Une chose est sûre : au terme de ma campagne électorale par laquelle j’ai sillonné tout le pays, avec une élection transparente, je devrais être en tête du scrutin. Je serai élu président de la République.

 

Vos principaux adversaires ne sont-ils pas davantage, plus que le président lui-même, les opposants au maréchal Déby Itno puisqu’ils appellent au boycott des élections présidentielles ?

Les deux. Le maréchal Déby est mon principal adversaire puisque nous nous présentons devant le peuple tchadien lui et moi. Mais ceux qui se disent pour le boycott des élections travaillent de facto pour le maintien du maréchal au pouvoir et sont donc complices de sa candidature.

 

Quel est le sens de votre candidature ? Prendre date pour l’après-Déby Itno ? Incarner le chemin de l’alternance ? Pourquoi ce slogan de campagne : le changement sans vengeance ?

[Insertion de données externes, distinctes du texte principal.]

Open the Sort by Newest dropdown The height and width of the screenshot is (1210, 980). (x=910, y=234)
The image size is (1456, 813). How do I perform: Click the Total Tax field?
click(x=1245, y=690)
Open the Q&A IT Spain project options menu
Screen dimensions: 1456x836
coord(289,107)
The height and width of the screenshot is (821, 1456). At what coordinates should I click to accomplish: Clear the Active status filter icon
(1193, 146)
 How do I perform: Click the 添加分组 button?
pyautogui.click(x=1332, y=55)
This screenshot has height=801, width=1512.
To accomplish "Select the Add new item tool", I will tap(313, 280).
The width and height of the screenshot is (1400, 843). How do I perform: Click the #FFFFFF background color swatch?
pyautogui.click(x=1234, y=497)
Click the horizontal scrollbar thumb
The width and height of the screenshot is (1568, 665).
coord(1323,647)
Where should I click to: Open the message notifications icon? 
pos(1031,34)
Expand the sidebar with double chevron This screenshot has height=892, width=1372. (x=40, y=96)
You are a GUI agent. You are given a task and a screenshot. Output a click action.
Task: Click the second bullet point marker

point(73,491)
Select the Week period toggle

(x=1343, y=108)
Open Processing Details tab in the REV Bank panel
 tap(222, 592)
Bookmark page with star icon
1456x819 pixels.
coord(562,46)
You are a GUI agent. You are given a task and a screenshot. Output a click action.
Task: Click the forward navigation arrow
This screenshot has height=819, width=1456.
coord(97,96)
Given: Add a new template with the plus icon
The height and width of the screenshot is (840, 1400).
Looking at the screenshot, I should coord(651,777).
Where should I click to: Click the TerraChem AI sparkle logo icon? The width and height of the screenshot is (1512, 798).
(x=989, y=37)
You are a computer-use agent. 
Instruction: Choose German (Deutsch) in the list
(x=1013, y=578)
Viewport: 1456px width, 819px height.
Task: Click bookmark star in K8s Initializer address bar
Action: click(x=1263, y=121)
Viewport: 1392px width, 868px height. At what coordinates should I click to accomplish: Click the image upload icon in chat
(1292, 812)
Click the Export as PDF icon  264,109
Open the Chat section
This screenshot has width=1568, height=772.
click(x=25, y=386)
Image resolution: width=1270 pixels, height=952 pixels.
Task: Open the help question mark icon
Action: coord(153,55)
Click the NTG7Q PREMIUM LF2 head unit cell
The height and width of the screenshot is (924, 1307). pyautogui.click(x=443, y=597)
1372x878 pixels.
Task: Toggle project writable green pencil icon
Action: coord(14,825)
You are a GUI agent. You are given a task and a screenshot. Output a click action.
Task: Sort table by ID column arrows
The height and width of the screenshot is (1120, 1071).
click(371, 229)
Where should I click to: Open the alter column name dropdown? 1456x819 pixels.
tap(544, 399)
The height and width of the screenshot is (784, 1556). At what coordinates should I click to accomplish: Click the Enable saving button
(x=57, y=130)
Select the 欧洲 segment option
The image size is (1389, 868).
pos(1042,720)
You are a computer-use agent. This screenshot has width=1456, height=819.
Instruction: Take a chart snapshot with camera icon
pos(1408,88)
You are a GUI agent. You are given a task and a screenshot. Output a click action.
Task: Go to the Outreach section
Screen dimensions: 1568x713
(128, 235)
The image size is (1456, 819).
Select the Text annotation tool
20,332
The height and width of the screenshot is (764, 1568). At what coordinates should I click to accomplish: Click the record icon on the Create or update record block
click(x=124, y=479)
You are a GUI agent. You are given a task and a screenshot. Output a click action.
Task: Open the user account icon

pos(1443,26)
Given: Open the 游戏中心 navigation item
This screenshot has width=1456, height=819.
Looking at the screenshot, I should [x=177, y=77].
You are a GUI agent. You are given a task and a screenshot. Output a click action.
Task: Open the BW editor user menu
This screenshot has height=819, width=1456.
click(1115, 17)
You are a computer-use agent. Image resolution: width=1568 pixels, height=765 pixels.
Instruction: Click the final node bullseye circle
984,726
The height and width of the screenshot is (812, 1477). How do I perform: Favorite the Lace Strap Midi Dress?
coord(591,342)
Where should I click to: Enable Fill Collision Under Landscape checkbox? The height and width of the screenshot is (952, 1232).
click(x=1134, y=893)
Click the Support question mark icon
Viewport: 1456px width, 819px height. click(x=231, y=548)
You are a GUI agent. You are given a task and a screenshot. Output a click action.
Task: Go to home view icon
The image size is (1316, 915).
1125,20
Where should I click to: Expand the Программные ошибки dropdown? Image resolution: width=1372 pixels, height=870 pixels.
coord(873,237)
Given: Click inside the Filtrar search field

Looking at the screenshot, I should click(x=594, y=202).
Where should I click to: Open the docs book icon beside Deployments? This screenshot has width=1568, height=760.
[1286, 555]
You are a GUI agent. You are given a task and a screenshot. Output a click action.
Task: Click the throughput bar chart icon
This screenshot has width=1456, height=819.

Je suis à l’écoute de l’opinion publique nationale qui souhaite un changement au sommet de l’Etat. Mais le peuple souhaite la paix et une alternance pacifique. Je sers à la fois ceux qui veulent ce changement et ceux qui, ayant travaillé avec lui comme ce fut mon cas, veulent des garanties de sécurité juridique et sociale qu’il n’y aura ni vengeance ni chasse aux sorcières, notamment pour l’ancien président de la République comme pour sa famille. Ma candidature rassure et rend donc possible cette alternance que réclame le peuple. Une fois élu président de la République, je travaillerai avec toutes celles et ceux qui veulent servir leur pays.

 

Un homme politique qui n’a pas été militaire peut-il gouverner aujourd’hui en Afrique et notamment au Tchad ?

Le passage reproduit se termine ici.